The right ventricle (RV), previously known as the forgotten ventricle, is progressively gaining attention as a strong indicator of poorer prognosis in heart disease., Besides prognostic implications, RV dysfunction is associated with worse cardiorespiratory fitness (CRF), independently of other anatomic and functional variables., Unfortunately, the current treatment strategies for RV failure do not confer the same clinical and prognostic benefits of the left ventricle (LV) failure,, which limits its management and warrants new treatment strategies.
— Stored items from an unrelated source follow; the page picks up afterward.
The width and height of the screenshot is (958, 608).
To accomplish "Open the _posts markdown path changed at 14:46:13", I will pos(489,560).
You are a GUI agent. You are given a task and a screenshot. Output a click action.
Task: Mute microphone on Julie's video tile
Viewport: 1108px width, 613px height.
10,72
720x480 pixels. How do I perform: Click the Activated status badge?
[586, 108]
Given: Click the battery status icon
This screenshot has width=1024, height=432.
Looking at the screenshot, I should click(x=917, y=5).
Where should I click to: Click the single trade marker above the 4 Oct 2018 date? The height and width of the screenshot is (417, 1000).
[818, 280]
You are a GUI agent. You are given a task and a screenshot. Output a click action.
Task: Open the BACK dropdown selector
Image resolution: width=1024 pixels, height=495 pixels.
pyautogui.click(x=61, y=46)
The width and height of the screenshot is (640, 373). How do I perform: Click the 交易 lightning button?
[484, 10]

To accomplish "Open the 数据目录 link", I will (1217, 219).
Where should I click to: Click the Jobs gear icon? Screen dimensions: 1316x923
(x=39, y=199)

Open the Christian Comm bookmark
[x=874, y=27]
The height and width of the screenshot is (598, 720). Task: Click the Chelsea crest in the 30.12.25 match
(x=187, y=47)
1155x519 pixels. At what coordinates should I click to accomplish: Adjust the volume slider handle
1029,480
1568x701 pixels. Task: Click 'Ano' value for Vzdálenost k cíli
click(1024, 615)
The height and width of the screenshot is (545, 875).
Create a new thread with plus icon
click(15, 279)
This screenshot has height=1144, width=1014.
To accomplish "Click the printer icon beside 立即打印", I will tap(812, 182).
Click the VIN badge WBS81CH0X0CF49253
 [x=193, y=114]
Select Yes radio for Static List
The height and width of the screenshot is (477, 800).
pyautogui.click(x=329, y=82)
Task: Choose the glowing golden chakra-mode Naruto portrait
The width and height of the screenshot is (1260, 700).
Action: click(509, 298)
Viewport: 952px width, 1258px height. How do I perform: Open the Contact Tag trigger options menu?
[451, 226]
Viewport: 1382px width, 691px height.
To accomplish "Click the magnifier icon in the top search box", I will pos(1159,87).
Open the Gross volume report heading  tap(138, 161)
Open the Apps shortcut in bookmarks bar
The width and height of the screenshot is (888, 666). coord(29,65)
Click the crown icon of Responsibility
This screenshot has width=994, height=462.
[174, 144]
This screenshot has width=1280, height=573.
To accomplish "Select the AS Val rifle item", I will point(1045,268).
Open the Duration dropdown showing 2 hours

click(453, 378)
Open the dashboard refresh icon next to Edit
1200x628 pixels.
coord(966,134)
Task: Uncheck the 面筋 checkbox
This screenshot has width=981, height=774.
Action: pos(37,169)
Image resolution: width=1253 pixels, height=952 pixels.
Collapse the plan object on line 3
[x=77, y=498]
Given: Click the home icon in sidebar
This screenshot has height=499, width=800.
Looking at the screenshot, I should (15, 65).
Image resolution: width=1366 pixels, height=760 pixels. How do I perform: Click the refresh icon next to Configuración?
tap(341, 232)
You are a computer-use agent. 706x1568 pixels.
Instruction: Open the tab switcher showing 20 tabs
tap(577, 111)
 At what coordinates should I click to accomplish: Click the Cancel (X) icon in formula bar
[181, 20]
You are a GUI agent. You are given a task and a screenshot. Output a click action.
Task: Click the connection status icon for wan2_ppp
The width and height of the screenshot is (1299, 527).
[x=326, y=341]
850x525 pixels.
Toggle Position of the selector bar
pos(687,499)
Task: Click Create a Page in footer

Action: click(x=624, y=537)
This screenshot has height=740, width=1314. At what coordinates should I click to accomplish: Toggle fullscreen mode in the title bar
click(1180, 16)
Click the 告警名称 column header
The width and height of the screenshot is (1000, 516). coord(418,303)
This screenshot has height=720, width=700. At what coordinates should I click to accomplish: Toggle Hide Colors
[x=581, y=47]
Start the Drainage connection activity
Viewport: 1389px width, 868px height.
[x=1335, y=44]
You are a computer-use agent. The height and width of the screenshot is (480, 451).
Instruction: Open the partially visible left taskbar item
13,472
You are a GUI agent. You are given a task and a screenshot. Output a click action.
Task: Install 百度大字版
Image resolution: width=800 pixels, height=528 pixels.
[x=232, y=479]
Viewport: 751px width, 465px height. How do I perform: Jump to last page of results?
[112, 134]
Ramirez et al. accessed this important topic by studying the RV function on 109 patients with ST-elevation myocardial (STEMI), its association with CRF, and its improvement after cardiac rehabilitation (CR) in a single center in Monterrey, Mexico. Their primary goal was to evaluate the association between RV function and CRF in this population, and the secondary objectives were to analyze the CRF before and after a program of CR in patients with or without RV dysfunction. They evaluated exercise tolerance through cardiopulmonary exercise testing and RV longitudinal function through echocardiographic measurement of the S’ Doppler wave of the tricuspid annulus and the tricuspid annular posterior systolic excursion and RV radial function through RV fractional area change. The population was mainly male gender (83%), with anterior STEMI (55%), median LV ejection fraction of 49%, and normal RV function (90%). They have shown an association and correlation between RV radial and longitudinal dysfunction and CRF before and after CR. The main finding is that RV dysfunction evaluated after STEMI and before CR, being radial or longitudinal, was associated with a lack of improvement of at least 1 Metabolic Equivalent Task after a program of CR (p = 0.028 for RV radial dysfunction and p = 0.008 for RV longitudinal dysfunction). The authors concluded that RV dysfunction in STEMI patients is associated and correlated with poorer exercise capacity and functional class before CR and that CR improved CRF. This helps to identify a subgroup of patients with a higher risk of being symptomatic, with a worse prognosis and possibly better candidates for CR.